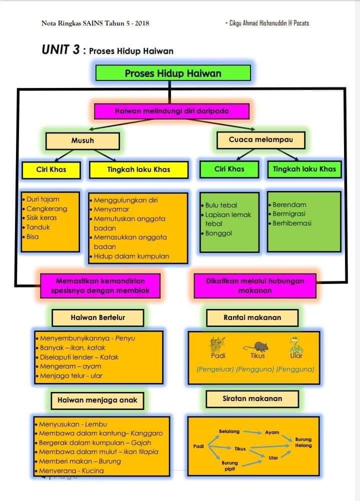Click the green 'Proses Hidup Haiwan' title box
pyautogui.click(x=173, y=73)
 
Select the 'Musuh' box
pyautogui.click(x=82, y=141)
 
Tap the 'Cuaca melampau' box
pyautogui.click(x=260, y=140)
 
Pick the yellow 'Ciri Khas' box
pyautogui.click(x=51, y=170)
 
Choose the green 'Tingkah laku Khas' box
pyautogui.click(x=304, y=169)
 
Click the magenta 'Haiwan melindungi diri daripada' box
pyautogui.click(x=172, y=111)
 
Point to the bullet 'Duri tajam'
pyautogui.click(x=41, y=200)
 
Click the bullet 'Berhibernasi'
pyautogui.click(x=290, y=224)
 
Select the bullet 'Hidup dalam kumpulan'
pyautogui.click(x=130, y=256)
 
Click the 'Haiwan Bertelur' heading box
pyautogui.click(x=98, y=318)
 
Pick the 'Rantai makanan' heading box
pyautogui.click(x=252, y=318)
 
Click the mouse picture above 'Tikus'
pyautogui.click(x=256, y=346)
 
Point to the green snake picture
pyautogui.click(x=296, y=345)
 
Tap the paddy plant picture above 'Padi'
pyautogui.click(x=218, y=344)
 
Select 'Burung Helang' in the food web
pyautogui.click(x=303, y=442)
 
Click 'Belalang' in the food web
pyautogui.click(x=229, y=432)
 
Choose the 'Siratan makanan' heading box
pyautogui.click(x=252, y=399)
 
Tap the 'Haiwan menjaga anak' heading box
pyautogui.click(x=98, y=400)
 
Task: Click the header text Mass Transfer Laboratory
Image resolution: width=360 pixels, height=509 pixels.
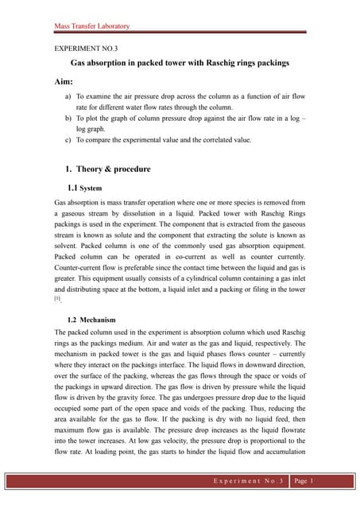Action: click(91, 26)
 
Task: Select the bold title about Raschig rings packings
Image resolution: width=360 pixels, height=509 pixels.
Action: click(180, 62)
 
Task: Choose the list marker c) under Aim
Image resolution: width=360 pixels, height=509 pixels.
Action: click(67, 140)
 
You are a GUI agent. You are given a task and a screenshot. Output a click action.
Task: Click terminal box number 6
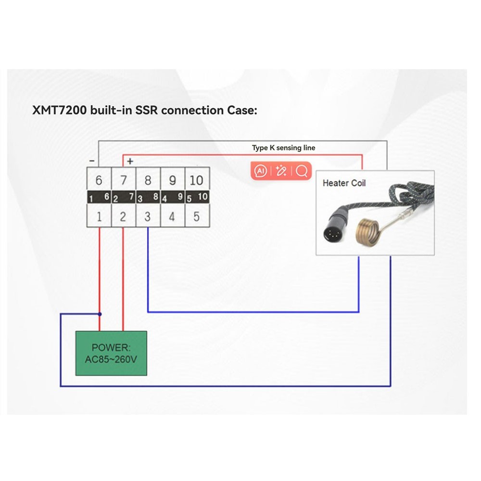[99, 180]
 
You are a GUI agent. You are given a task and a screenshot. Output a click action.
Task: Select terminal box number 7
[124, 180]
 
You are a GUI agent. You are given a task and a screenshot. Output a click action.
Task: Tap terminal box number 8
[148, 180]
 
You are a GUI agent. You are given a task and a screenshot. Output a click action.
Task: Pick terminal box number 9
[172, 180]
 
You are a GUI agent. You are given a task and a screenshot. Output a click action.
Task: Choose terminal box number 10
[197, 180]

.....

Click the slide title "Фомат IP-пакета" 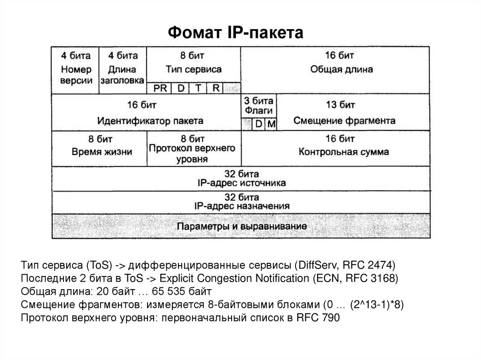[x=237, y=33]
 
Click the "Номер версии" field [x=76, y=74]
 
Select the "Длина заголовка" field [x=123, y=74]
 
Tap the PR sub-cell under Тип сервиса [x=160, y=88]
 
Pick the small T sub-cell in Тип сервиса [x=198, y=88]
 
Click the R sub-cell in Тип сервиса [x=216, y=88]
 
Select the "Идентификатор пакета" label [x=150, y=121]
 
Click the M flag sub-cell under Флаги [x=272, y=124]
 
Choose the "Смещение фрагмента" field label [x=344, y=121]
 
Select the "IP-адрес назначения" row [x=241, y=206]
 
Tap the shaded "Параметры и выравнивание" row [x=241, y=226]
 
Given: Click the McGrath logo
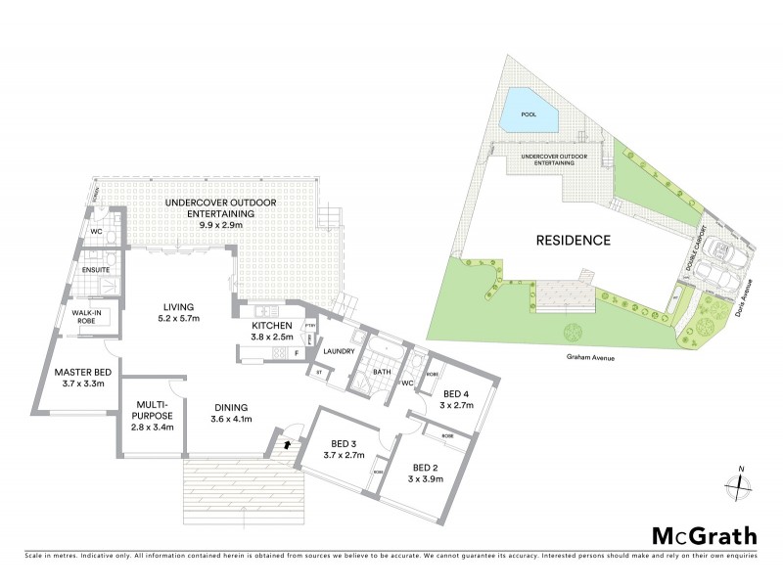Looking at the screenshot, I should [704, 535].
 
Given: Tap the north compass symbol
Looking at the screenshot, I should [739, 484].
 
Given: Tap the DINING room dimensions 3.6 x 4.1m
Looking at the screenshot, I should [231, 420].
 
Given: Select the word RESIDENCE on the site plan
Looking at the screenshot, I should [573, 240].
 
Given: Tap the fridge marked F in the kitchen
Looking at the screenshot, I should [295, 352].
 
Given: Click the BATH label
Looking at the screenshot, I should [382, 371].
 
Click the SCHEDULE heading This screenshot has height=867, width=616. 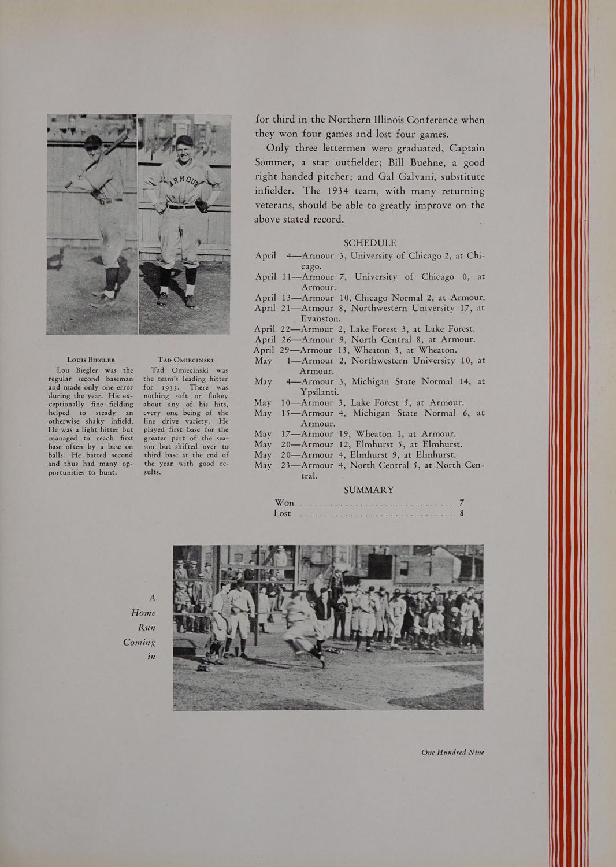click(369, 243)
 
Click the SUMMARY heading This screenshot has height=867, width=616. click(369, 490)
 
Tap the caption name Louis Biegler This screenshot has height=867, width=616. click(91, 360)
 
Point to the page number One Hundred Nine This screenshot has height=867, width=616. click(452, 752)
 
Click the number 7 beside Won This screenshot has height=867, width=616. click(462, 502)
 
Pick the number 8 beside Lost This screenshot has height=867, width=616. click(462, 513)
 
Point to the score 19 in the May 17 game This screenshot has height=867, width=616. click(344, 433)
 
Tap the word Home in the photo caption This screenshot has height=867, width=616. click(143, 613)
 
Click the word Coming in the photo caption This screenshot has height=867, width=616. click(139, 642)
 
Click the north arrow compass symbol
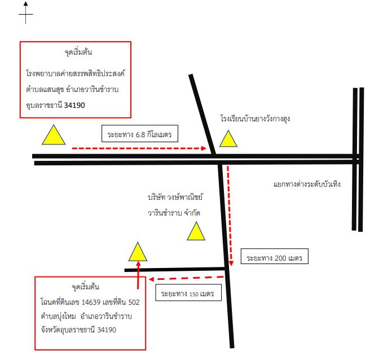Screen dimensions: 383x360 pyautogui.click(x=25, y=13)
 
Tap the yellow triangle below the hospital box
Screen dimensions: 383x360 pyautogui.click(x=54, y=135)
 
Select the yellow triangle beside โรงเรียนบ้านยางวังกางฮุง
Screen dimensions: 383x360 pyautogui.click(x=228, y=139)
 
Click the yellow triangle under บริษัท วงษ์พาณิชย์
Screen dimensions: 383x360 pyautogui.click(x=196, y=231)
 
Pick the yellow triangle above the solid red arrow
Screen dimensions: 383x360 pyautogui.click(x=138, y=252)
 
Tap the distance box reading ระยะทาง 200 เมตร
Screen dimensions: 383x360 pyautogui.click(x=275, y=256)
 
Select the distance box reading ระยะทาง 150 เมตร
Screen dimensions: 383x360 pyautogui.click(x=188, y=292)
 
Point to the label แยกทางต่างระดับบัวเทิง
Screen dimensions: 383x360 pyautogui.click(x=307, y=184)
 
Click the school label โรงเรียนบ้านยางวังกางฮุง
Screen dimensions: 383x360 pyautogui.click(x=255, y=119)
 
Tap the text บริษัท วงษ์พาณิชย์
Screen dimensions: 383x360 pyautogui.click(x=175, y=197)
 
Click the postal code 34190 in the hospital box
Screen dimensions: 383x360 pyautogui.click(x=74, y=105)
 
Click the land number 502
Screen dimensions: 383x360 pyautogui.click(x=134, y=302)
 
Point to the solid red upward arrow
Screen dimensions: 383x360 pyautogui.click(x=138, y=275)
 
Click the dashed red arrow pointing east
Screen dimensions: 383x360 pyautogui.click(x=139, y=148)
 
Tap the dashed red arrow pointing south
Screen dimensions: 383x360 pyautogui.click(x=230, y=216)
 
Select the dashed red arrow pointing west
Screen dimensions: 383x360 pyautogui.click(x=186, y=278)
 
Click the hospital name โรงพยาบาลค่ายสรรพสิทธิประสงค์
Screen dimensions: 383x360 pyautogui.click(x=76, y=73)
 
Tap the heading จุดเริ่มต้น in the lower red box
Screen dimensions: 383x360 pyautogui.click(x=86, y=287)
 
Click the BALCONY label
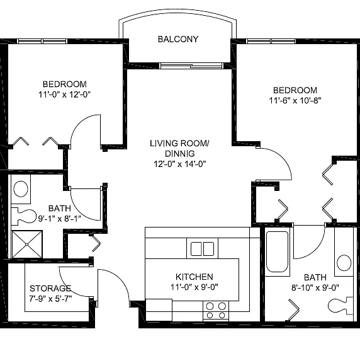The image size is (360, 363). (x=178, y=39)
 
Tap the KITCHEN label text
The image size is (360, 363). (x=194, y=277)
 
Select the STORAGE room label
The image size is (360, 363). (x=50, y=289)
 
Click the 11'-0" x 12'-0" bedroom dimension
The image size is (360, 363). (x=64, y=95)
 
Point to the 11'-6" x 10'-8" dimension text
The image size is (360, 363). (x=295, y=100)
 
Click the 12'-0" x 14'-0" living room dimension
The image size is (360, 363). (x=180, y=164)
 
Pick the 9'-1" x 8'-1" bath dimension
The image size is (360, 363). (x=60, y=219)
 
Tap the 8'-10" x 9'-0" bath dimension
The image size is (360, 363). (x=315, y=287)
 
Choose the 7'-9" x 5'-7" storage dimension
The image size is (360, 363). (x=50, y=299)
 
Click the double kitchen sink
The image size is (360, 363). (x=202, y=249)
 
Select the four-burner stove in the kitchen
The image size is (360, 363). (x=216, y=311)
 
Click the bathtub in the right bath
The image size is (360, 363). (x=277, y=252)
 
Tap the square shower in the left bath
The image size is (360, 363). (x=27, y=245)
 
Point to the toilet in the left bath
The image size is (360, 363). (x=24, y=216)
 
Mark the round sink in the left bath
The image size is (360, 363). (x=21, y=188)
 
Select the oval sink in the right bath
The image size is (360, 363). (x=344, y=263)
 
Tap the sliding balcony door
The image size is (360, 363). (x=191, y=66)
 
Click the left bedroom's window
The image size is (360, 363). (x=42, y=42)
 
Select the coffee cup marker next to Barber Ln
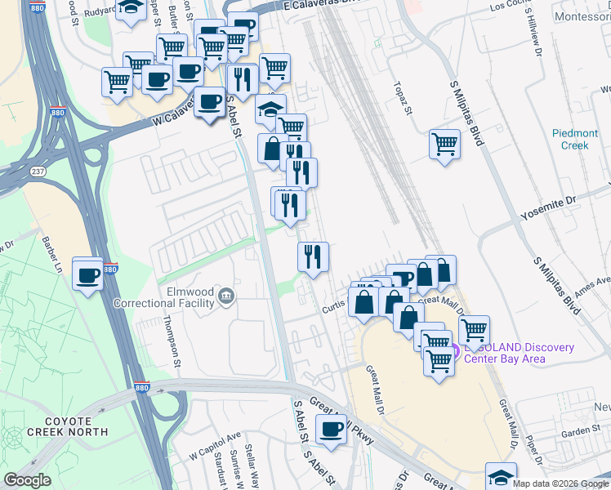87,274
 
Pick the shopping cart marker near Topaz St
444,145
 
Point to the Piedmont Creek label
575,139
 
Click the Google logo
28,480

.....

# Objective
Reproduce word for word the part of the records that opens with the line containing "Tap the paddy plant picture above 'Padi'" and closes with the line containing "pyautogui.click(x=252, y=399)", both lines included.

# Full solution
Tap the paddy plant picture above 'Padi'
pyautogui.click(x=218, y=344)
 
Select 'Burung Helang' in the food web
pyautogui.click(x=303, y=442)
 
Click 'Belalang' in the food web
pyautogui.click(x=229, y=432)
 
Choose the 'Siratan makanan' heading box
pyautogui.click(x=252, y=399)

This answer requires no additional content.